L’Association internationale du transport aérien chiffre à 314 milliards de dollars la baisse du chiffre d’affaires des compagnies aériennes en 2020 en raison de la crise du coronavirus – une chute de 55% par rapport à 2019.

L’Aéroport international de Genève (AIG) ne fait pas exception. easyJet, qui représente plus de 50% des mouvements à l’AIG, a l’ensemble de sa flotte clouée au sol; Swiss a annulé les 95% de ses vols. Selon Carsten Spohr, patron de la compagnie allemande Lufthansa, propriétaire de Swiss, le trafic aérien pourrait mettre plusieurs années à retrouver son niveau d’avant crise.

Swiss et easyJet ont demandé une aide financière au Conseil fédéral. Elles ont été suivies par Swissport, principal opérateur au sol à l’AIG – dont le CEO, Eric Born, a annoncé qu’il pourrait manquer de liquidités d’ici juin.

Le Conseil fédéral devrait annoncer fin avril des mesures visant à sauver le secteur aérien en Suisse – probablement sous la forme de garanties publiques à des prêts bancaires massifs. L’Union syndicale suisse défend aussi l’idée d’un plan de sauvetage pour le secteur.

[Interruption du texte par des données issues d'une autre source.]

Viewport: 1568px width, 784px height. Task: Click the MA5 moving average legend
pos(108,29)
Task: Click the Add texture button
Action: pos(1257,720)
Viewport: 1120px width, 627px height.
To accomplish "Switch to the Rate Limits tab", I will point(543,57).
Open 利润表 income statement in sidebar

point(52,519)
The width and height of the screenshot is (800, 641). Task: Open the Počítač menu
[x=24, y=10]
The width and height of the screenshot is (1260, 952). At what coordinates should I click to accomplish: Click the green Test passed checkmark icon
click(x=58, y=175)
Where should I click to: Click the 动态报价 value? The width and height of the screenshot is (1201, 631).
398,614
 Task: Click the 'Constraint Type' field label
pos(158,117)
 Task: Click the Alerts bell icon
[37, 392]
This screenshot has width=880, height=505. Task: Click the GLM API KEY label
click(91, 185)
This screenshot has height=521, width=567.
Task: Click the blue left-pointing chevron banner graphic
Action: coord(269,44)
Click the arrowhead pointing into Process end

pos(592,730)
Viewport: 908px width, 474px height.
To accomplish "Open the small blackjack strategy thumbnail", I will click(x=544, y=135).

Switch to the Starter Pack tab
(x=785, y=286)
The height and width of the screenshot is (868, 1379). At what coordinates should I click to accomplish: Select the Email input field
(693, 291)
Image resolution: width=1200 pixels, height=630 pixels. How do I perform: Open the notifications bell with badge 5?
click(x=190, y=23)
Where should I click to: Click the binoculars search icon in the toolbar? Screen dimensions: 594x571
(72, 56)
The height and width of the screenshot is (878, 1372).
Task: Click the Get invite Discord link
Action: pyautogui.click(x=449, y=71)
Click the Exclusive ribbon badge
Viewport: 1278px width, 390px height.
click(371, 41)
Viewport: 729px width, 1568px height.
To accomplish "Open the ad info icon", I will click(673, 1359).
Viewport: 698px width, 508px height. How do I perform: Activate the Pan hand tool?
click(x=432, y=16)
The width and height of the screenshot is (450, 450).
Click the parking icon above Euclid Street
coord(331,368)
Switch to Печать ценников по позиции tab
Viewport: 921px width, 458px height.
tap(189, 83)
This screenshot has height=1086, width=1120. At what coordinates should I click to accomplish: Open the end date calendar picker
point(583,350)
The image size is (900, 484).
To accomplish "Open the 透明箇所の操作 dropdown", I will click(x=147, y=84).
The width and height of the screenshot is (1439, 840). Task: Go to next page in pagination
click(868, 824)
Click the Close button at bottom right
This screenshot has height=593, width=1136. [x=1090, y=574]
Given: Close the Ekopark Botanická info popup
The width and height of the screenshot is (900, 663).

Dans une lettre ouverte adressée au Conseil fédéral, soutenue notamment par la conseillère aux Etats (Les Verts) Lisa Mazzone, quarante-six organisations et partis politiques lui demandent de lier toute aide au secteur aérien à des mesures de protection des salarié-e-s, ainsi que des objectifs clairs en matière climatique.